> REQUIRED ACTION
Write out every line below that includes the word "agent".

BEGIN ENTRIES SHOWN

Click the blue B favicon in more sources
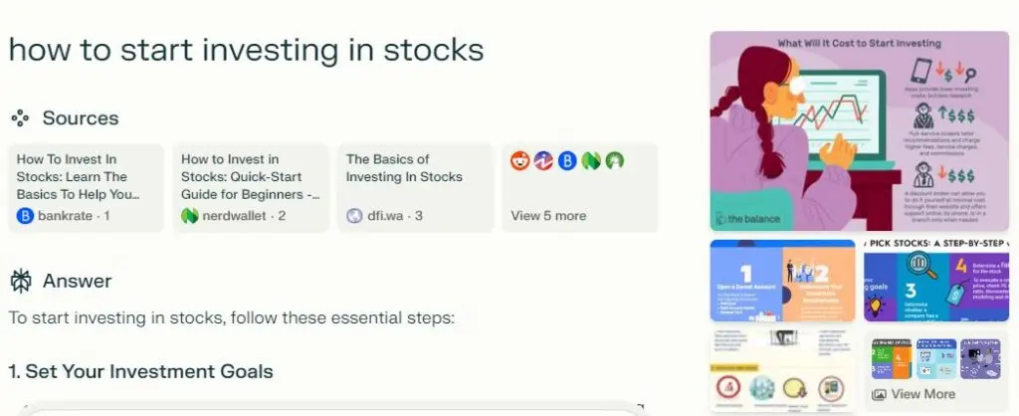1019x416 pixels. tap(567, 160)
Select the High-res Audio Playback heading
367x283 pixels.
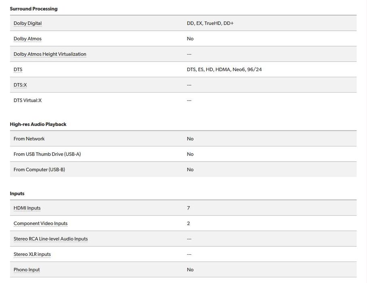pos(38,124)
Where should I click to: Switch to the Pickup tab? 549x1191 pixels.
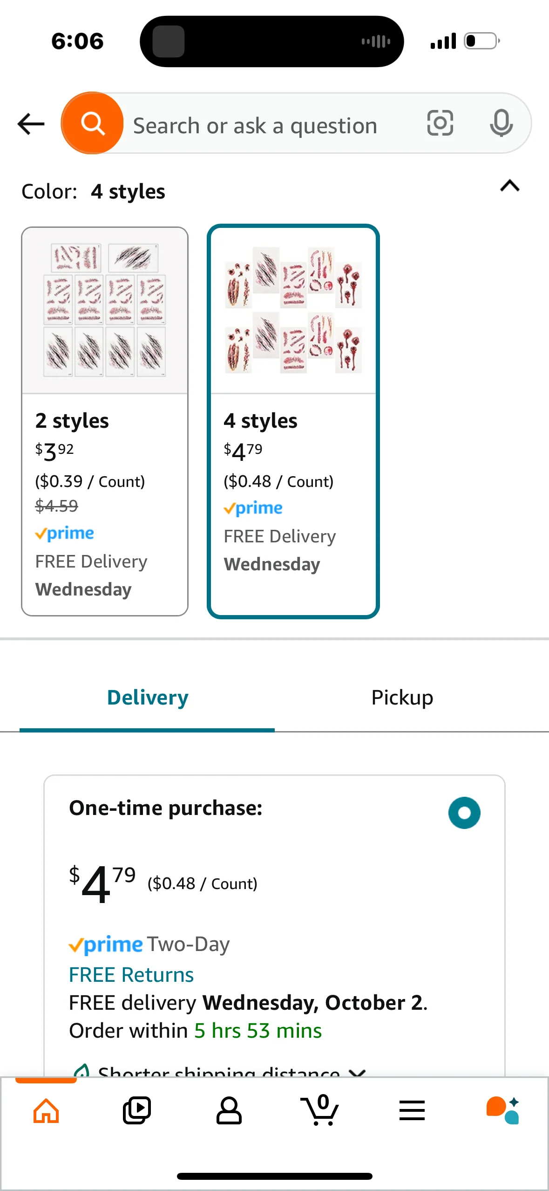point(402,698)
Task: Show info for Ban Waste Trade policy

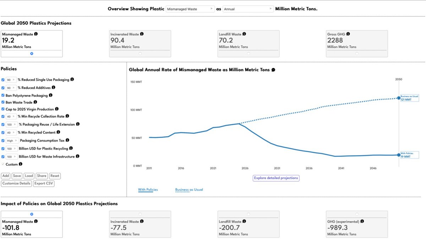Action: point(35,102)
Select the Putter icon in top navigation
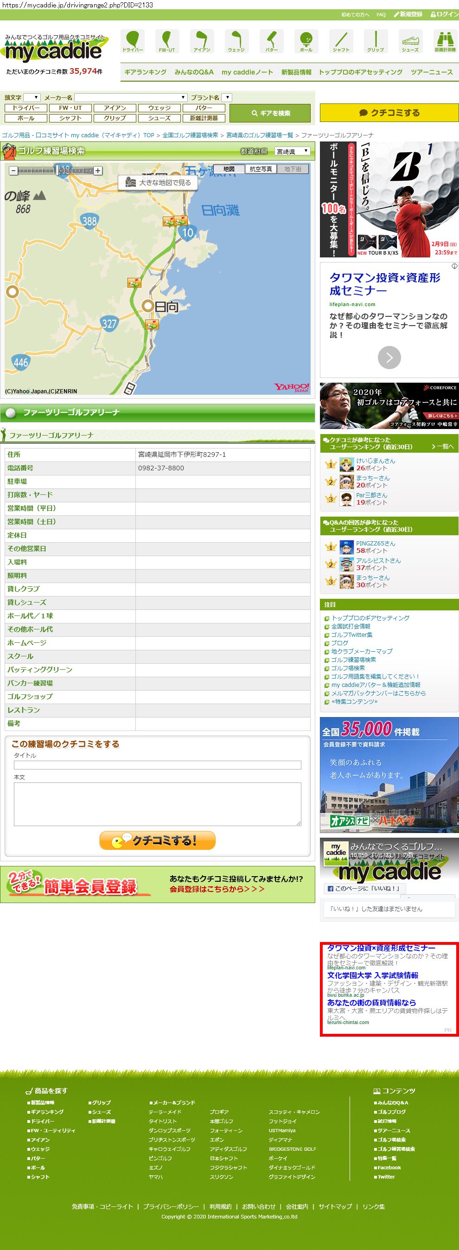This screenshot has width=459, height=1250. (x=271, y=41)
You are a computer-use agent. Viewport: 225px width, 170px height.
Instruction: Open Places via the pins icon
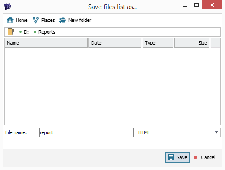36,20
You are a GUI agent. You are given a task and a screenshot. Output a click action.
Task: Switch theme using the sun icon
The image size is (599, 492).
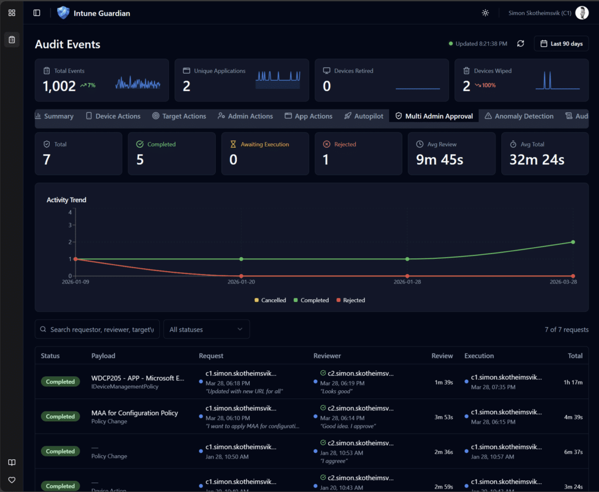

END ENTRIES SHOWN

> OUTPUT BELOW
You are a computer-use agent. Viewport: 225px width, 170px height.
You are a GUI agent. You are given a task and a screenshot. Output a click action.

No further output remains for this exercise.